-- Begin INPUT RECORDS --

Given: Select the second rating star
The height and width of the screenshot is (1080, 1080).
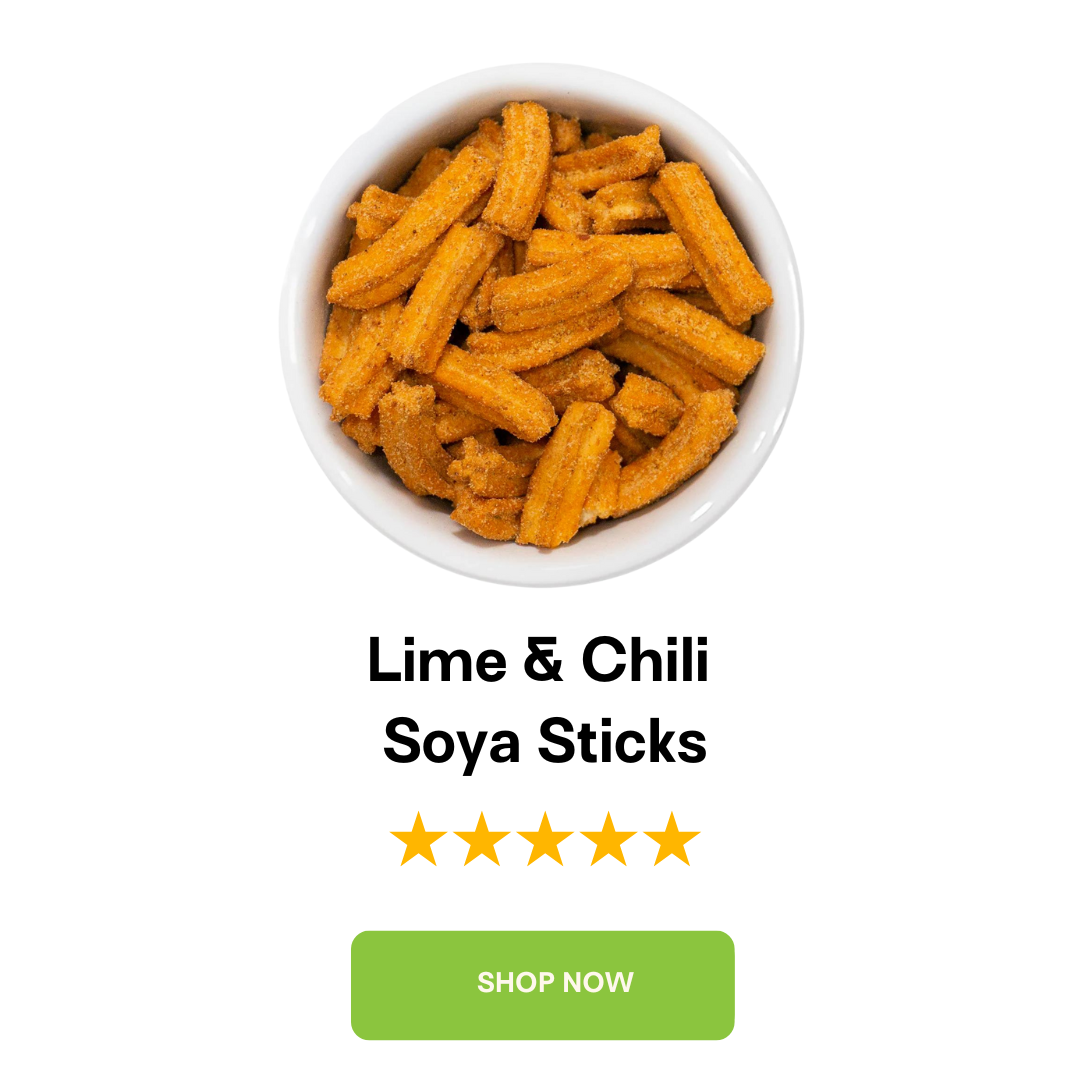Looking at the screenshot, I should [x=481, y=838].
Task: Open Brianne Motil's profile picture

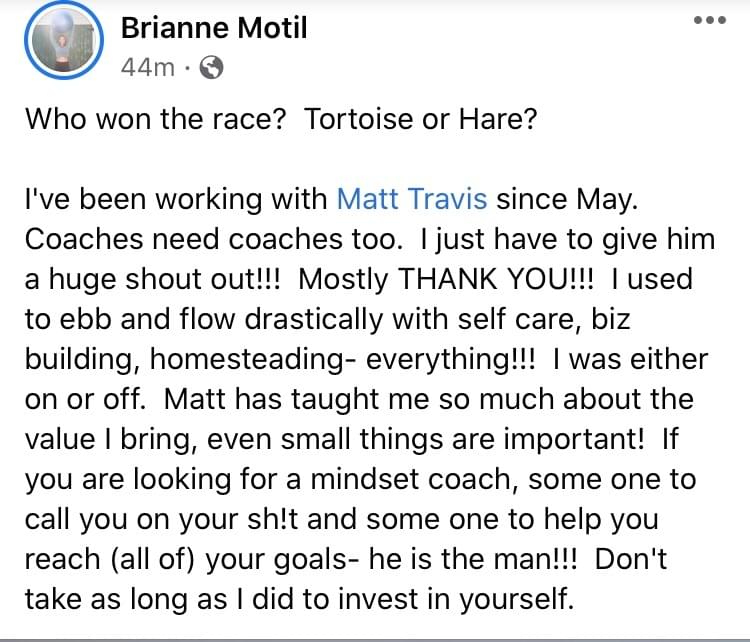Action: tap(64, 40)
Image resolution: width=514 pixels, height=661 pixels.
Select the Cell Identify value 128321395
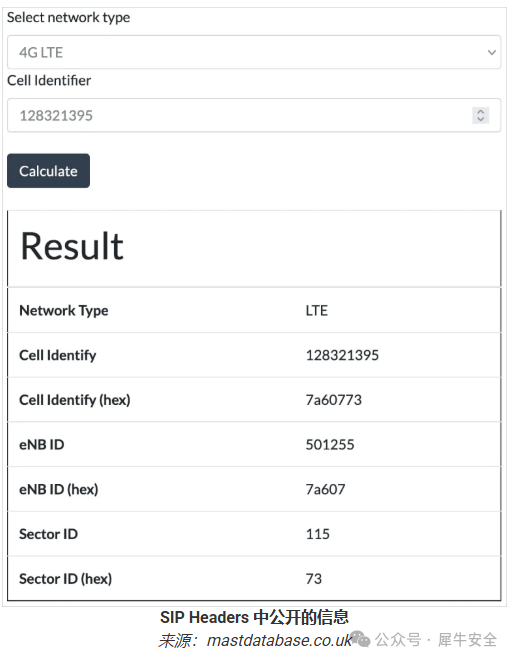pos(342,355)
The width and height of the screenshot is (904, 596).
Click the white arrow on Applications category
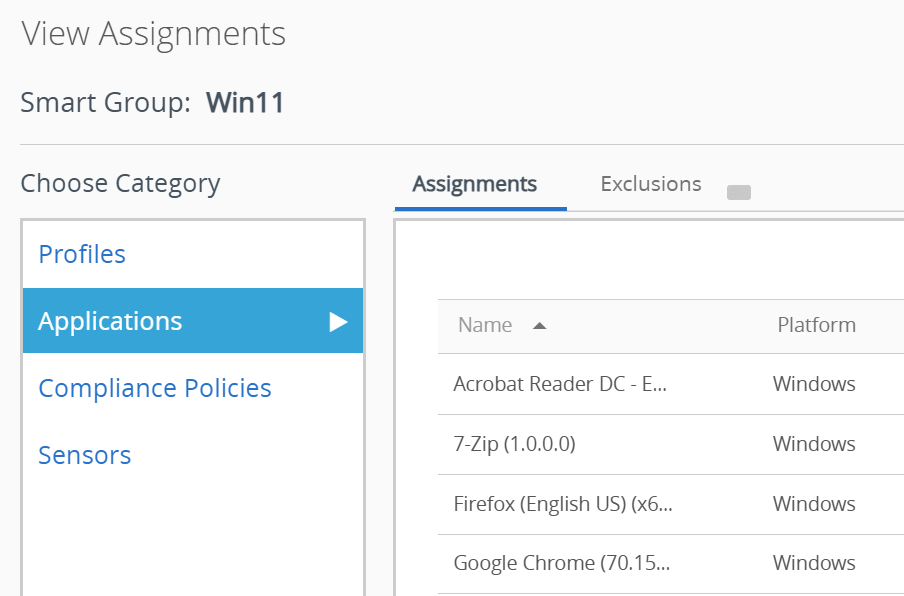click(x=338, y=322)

-- End INPUT RECORDS --

# EXERCISE OBJECTIVE
Print every row above word for word, but leave out the pictures.

# ANSWER TO THIS PROBLEM
Given: Select the second rating star
The height and width of the screenshot is (1080, 1080).
Looking at the screenshot, I should [x=481, y=838].
Task: Open Brianne Motil's profile picture

Action: tap(64, 40)
Image resolution: width=514 pixels, height=661 pixels.
Select the Cell Identify value 128321395
pos(342,355)
The width and height of the screenshot is (904, 596).
Click the white arrow on Applications category
click(x=338, y=322)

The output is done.